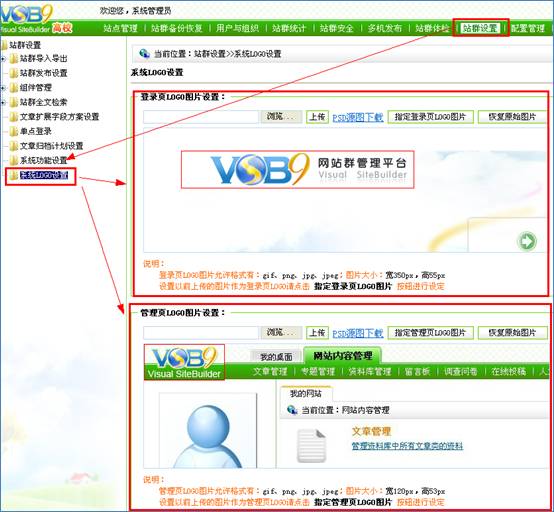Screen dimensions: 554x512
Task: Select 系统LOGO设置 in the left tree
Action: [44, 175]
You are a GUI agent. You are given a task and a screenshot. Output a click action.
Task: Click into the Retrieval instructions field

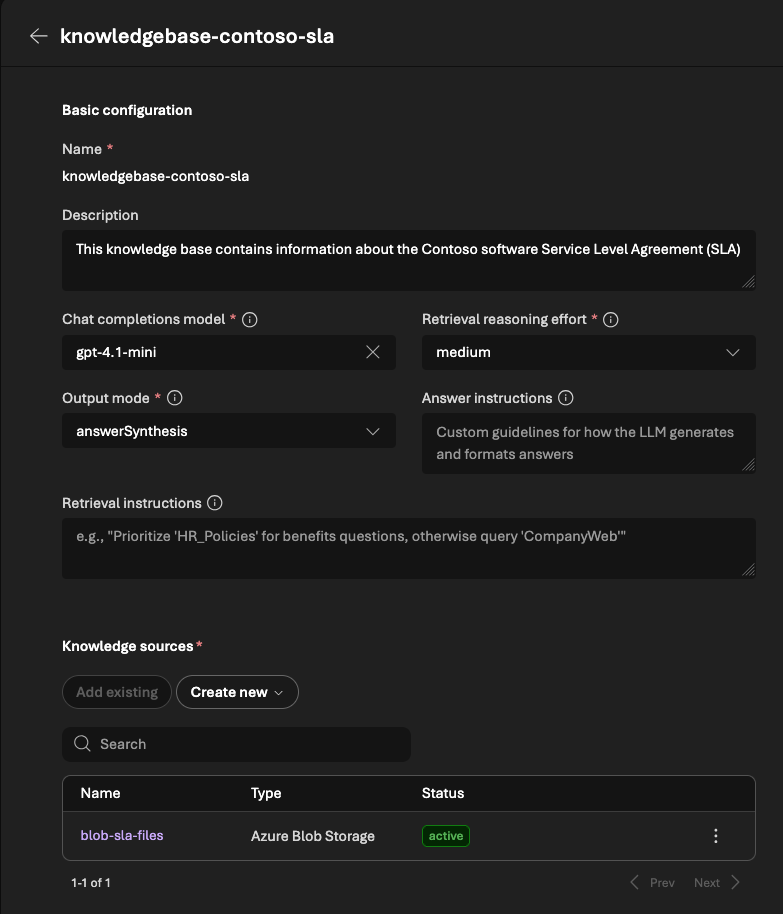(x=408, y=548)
•••
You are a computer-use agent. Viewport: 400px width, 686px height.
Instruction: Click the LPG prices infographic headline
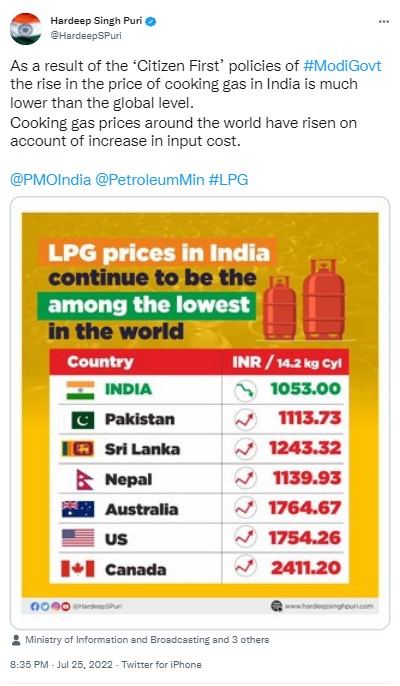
•••
§ TO DO
Return every line from the entries above that contains the word "agent".

§ EXERCISE ANSWER
You are a GUI agent. You are given a task and a screenshot. Output a click action.
You are a computer-use agent. Viewport: 400px width, 686px height.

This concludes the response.